Serving people on the iGo

Written by Jonathan L. Wright, Outpost contributor
Edited by Stu McCann Chris Burgess Katie O'Brien, Outpost staff

You could say that iGo Corp. is a tale of two buildings. The company's old headquarters--a low, gray, nondescript structure--sits on a windswept knoll located where the outer sprawl of Reno meets the mighty northern Nevada desert. As corporate neighborhoods go, it isn't one.


Photo by Katie O'Brien and Chris Burgess
The unfinished sign outside iGo's headquarters gives visitors a sneak peak into the company's future.

But iGo just came in from the corporate cold. Early this January, the e-tailer set up shop in a new home, a snazzy, 85,000 sq. ft. southwest Reno building made of stone and glass with a fountain in the courtyard. iGo's new neighbors include local titan International Game Technology and the luxury homes and condos of the Double Diamond Ranch subdivision.
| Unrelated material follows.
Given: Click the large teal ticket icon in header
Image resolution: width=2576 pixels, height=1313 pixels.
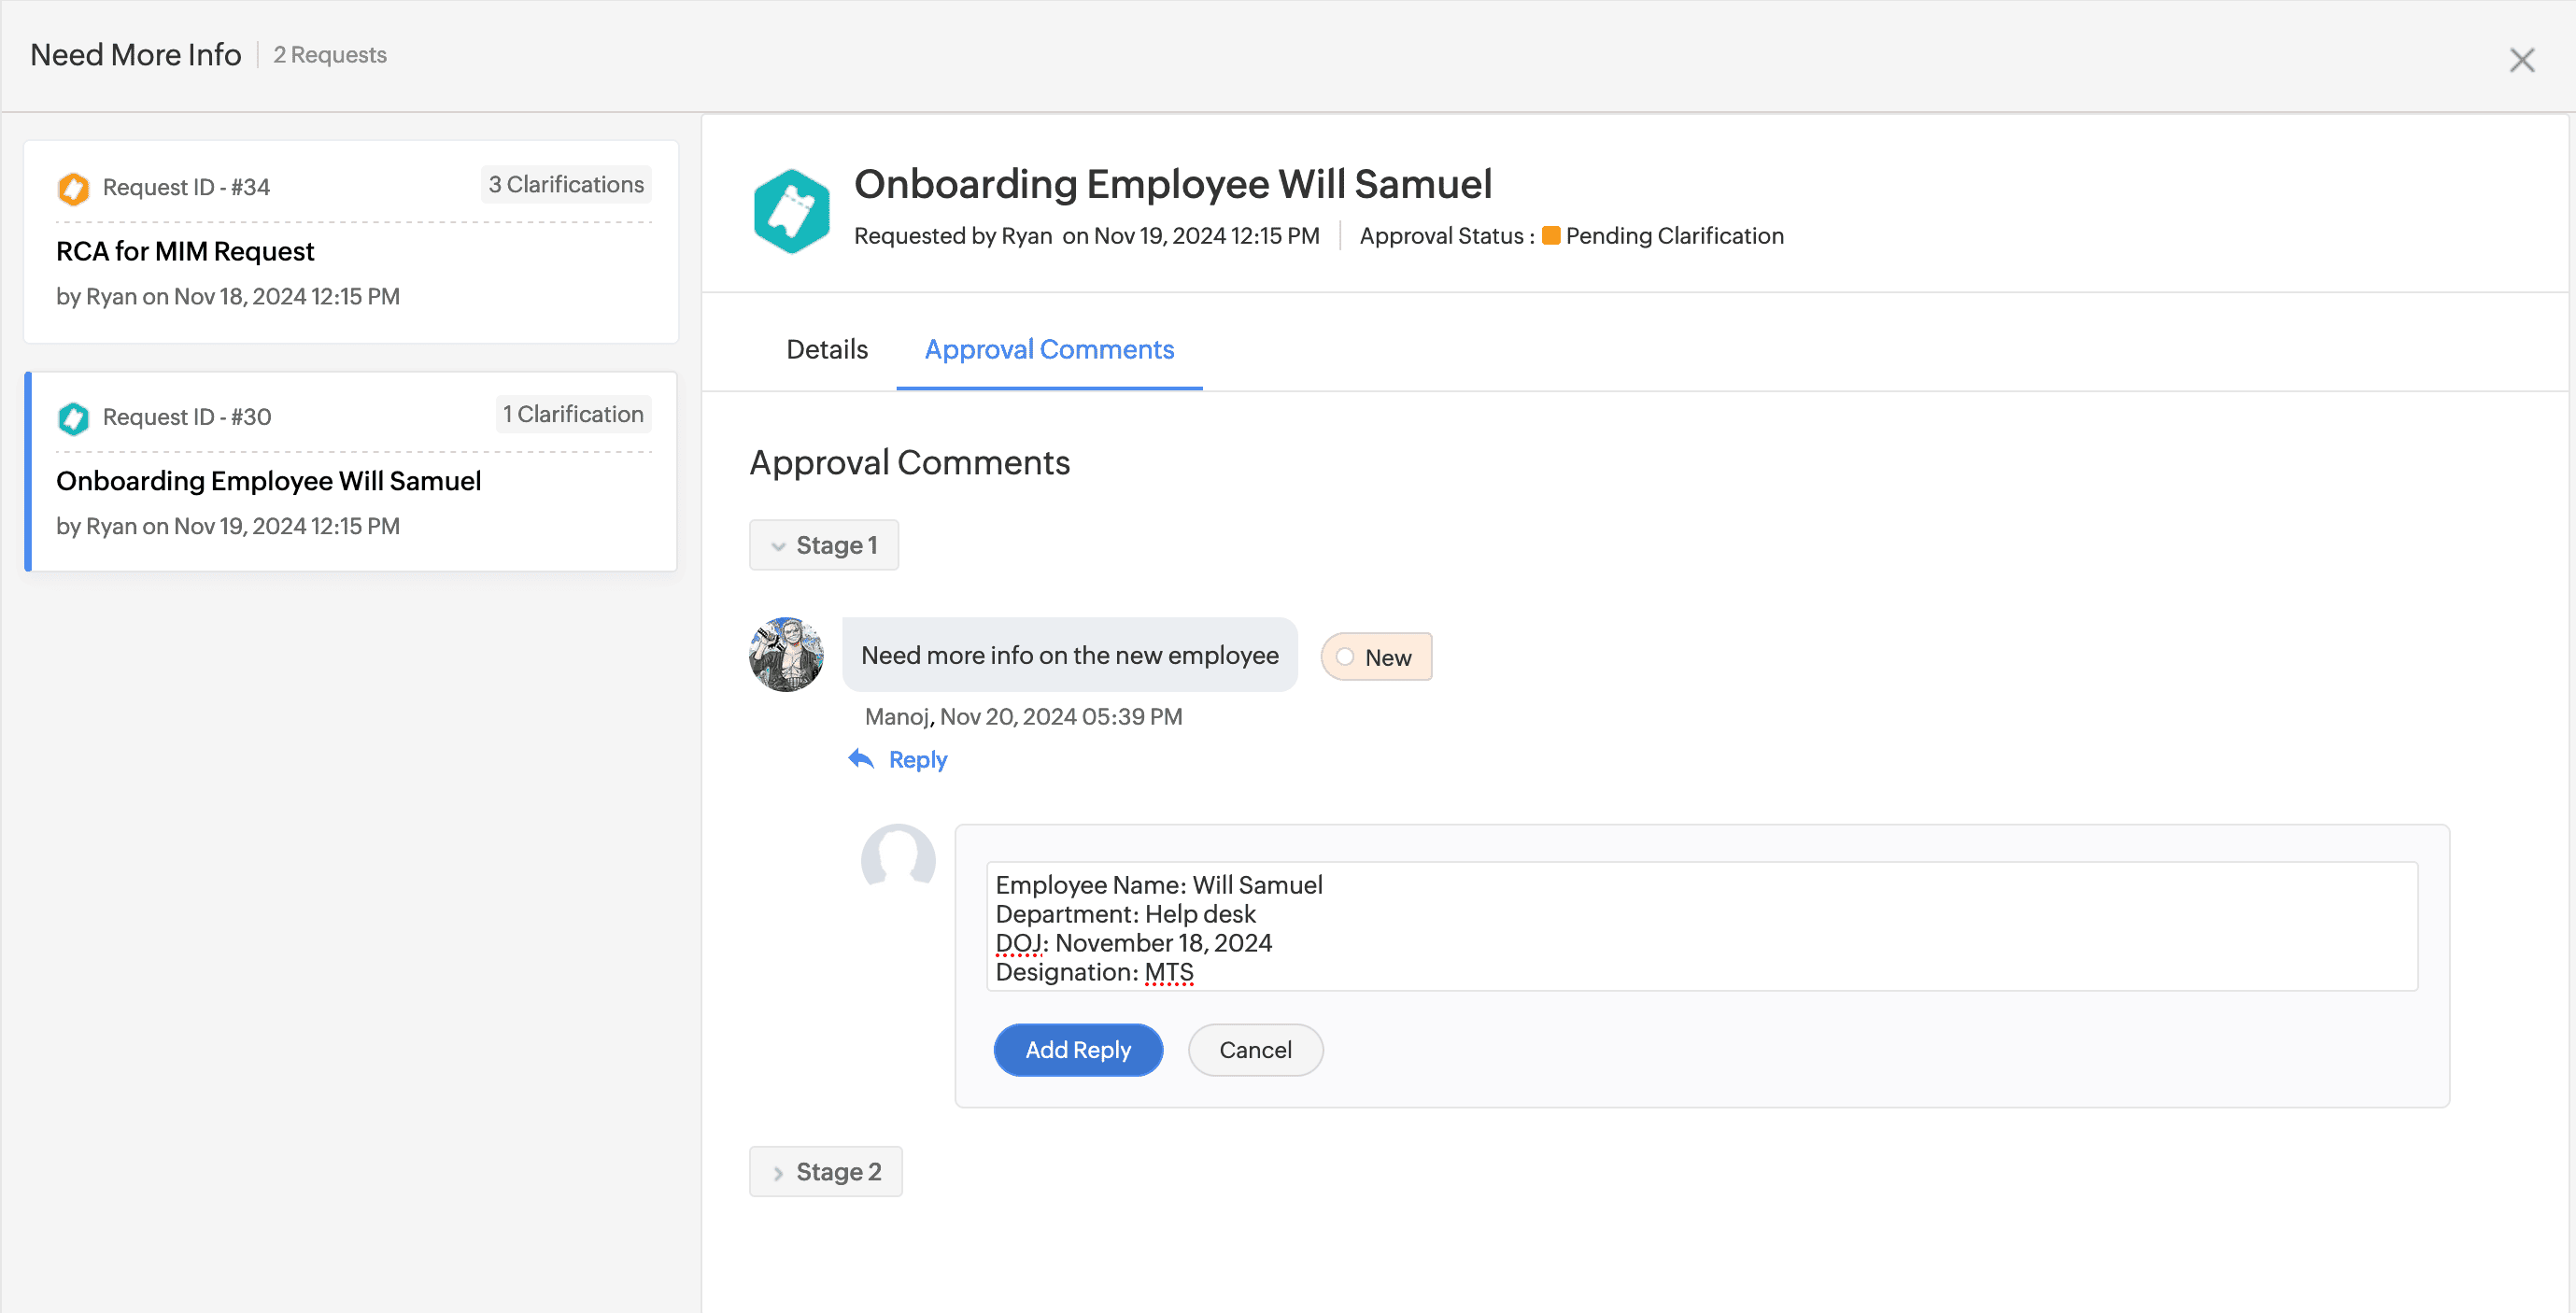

If iGo's former headquarters are about where the company has been, its new headquarters are about where the company is going. The December issue of Inc. magazine ranked iGo 119 out of the country's 500 fastest-growing firms. The corporation is spending heavily on hiring and marketing in a bid to join the e-commerce big leagues. iGo officials want to keep the company at the forefront of integrating the Internet and new mobile technologies into its business and the lives of its customers.

From a strip mall startup to a major player

Founded by Chief Executive Officer Ken Hawk, iGo began life as Battery Express, Inc. in 1993 in a San Jose, Calif., strip mall. The company soon changed its moniker to 1-800-Batteries, the name it operated under when it moved to Nevada in 1997 to reduce labor costs and other business expenses. The company officially became iGo Corp. in 1998. iGo sells more than 6,500 batteries and accessories for laptops and other mobile electronic devices, especially accessories that are hard to find or model specific.


Photo by Katie O'Brien and Chris Burgess
The new building was designed to keep employees on the GO with volleyball courts and skateboard ramps.

"We're selling all the products that fuel the portable revolution," said Hawk, who likes to refer to himself as the chief energizing officer, in a recent CNN interview. "[We're] helping keep the mobile person on the go, up and running."

Fittingly, the company's slogan is Solutions for People on the Go, a phrase that evokes the speed and convenience that technology is ideally supposed to bestow.